Trying to build a solution for CSS-in-CLJ(S).

Using tailwindcss style aliases to reduce user typing and improving consistency throughout styles. However, tailwind is rather constrained by the fact that it needs to fit in a class attribute string. We don't want that limitation, as sometimes it is more expressive to write actual CSS.

Writing actual CSS however requires context switching and jumping between files, we instead want styles to be defined where they are used. Directly in the namespaces, alongside other code.

Other CSS-in-X solution often require naming too many things which can get annoying, especially for utility layout elements. Names here are entirely optional and are covered by other CLJ constructs (eg. def, let, etc) instead.

Requirements

  • must be usable in CLJ, CLJS and any other dialect (for now focusing on CLJ+CLJS)
  • must be able to combine styles from all .clj, .cljc, .cljs, .cljd sources
  • each platform must be aware of other platforms styles (CLJ<->CLJS), if they may end up on the same context (eg. webpage)
  • must be usable in libraries
  • must have an option to generate zero client side JS code (and should do so by default)
  • should emit well-structured CSS
  • should be statically analyzable (better tool support)
  • should be combinable with other methods (post-compilation)
  • should be possible to DCE

Syntax

Abstract:

(css <root-part+>)

<root-part> =
    <alias>
  | <passthrough>
  | <css-map>
  | <nested-selector>
  
<part> =
    <alias>
  | <css-map>
  | <nested-selector>
  
<alias> = keyword?
<passthrough> = string?
<css-map> = map-of keyword? <css-val>
<css-val> = string? | number? | <alias>
<nested-selector = [<selector> <part+>]
<selector> = <css-string?> | <alias>
<css-string> = string including & | css media query starting with @

In Clojure terms, everything is done via the provided css macro.

;; keywords represent pre-defined aliases
;; maps are literal CSS definitions
(css :px-4 {:color "red"})

;; all the macro generates is a classname. the macro does not generate any css itself
"some_ns__Lx_Cx"
;; optionally, optimized combination of util classes (with minified names) may be generated instead
"px-4 aA"

;; strings are passed through as a convenience when using other CSS techs (eg. tailwind)
(css "px-4 my-2" {:background "#123"})
;; basically just a shorter version of
(str "px-4 my-2 " (css {:background "#123"}))

;; both yield
"px-4 my-2 some_ns__Lx_Cx"

**Exercise 1**
Which requirements in the CSS-in-CLJ(S) notes begin with "should" instead of "must"? List each one.
**Exercise 2**
Please echo everything in the CSS-in-CLJ(S) notes from "Using tailwindcss style" down to "write actual CSS.".

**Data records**
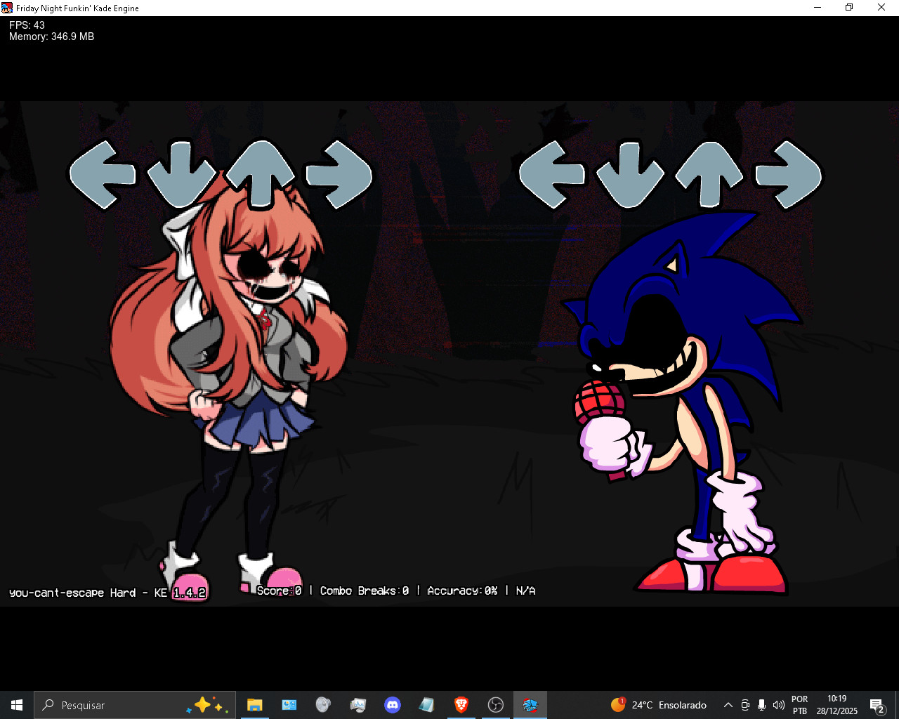This screenshot has height=719, width=899.
Task: Open the Windows Start menu
Action: [15, 704]
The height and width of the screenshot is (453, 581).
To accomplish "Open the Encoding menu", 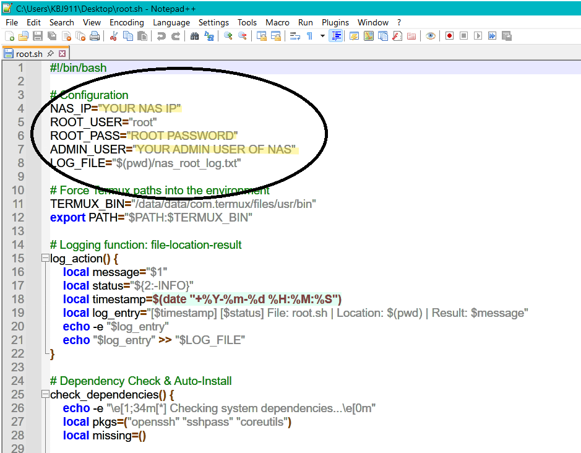I will click(126, 22).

**Written response 1**
- should emit well-structured CSS
- should be statically analyzable (better tool support)
- should be combinable with other methods (post-compilation)
- should be possible to DCE

**Written response 2**
Using tailwindcss style aliases to reduce user typing and improving consistency throughout styles. However, tailwind is rather constrained by the fact that it needs to fit in a class attribute string. We don't want that limitation, as sometimes it is more expressive to write actual CSS.